Here's a question I am stuck on. Hope you can provide some hints. :)

Problem:

Let \(U\) be a 4-dimensional subspace in the space of \(3\times 3\) matrices. Show that \(U\) contains a symmetric matrix.
 

Fernando Revilla

Well-known member
MHB Math Helper
Jan 29, 2012
661
I suppose you mean a symmetric matrix different from $0.$ If $\mathcal{S}$ is the subspace of the symmetric matrices, then $\dim \mathcal{S}=\dfrac{3(3+1)}{2}=6.$ If $\dim (\mathcal{S}\cap U)=0,$ then by the Grassmann theorem $\dim (U+\mathcal{S})=6+4-0=10>9=\dim \mathbb{K}^{3\times 3}$ (contradiction).

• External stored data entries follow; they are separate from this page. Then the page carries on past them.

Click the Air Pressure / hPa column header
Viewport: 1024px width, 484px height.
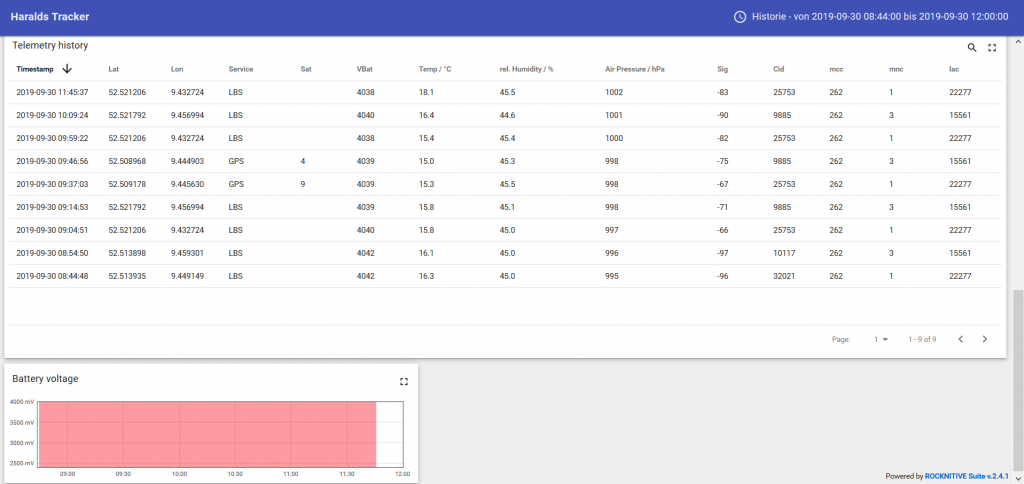click(x=634, y=69)
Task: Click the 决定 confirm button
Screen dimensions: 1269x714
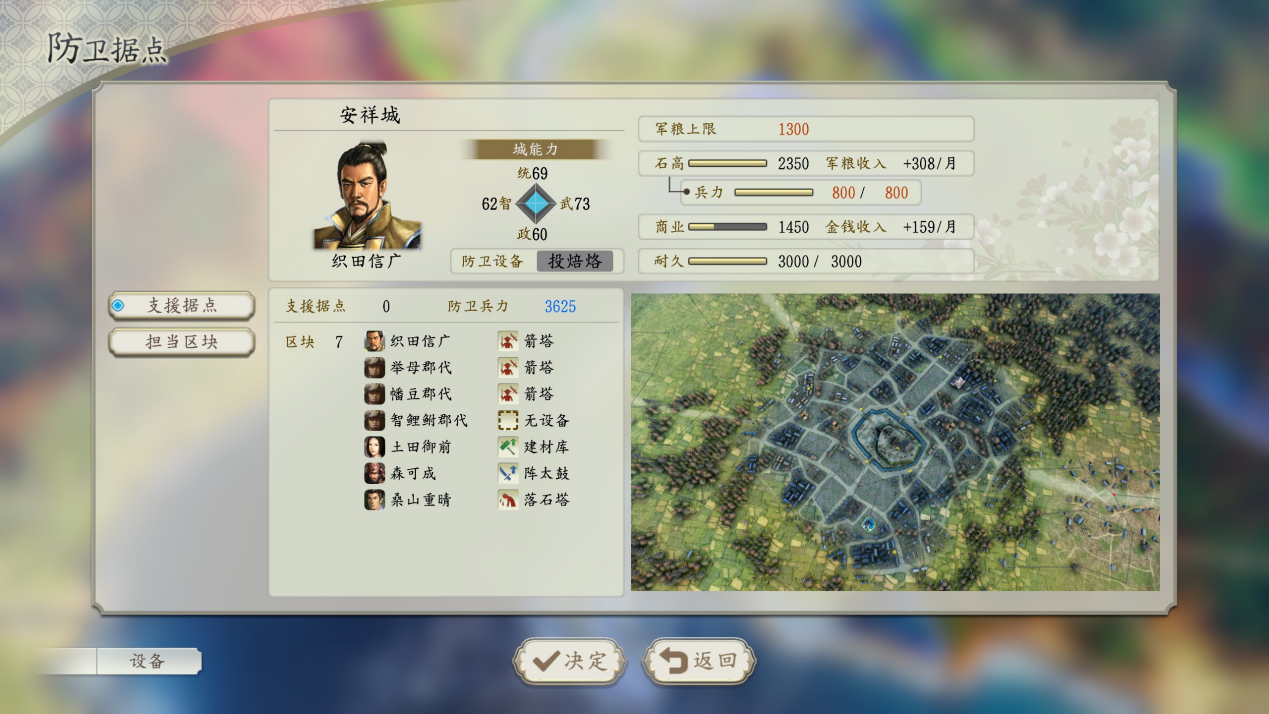Action: (x=569, y=661)
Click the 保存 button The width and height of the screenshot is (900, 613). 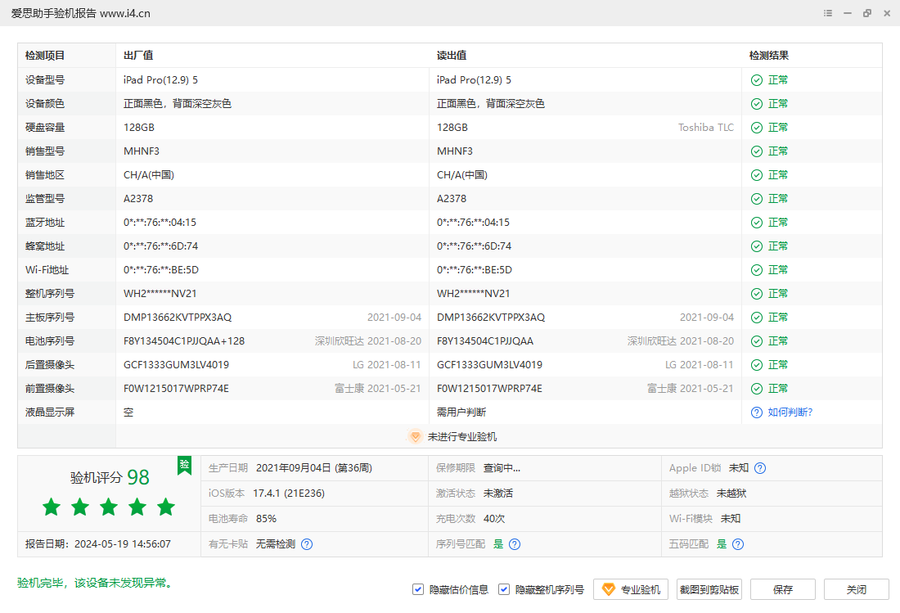click(x=783, y=589)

So, there exists a symmetric and non null matrix belonging to $U.$
 

Sudharaka

Well-known member
MHB Math Helper
Feb 5, 2012
1,621
I suppose you mean a symmetric matrix different from $0.$ If $\mathcal{S}$ is the subspace of the symmetric matrices, then $\dim \mathcal{S}=\dfrac{3(3+1)}{2}=6.$ If $\dim (\mathcal{S}\cap U)=0,$ then by the Grassmann theorem $\dim (U+\mathcal{S})=6+4-0=10>9=\dim \mathbb{K}^{3\times 3}$ (contradiction). So, there exists a symmetric and non null matrix belonging to $U.$
Yes indeed, it should be different from the zero matrix. Thanks very much for your reply. I understand it fully. :)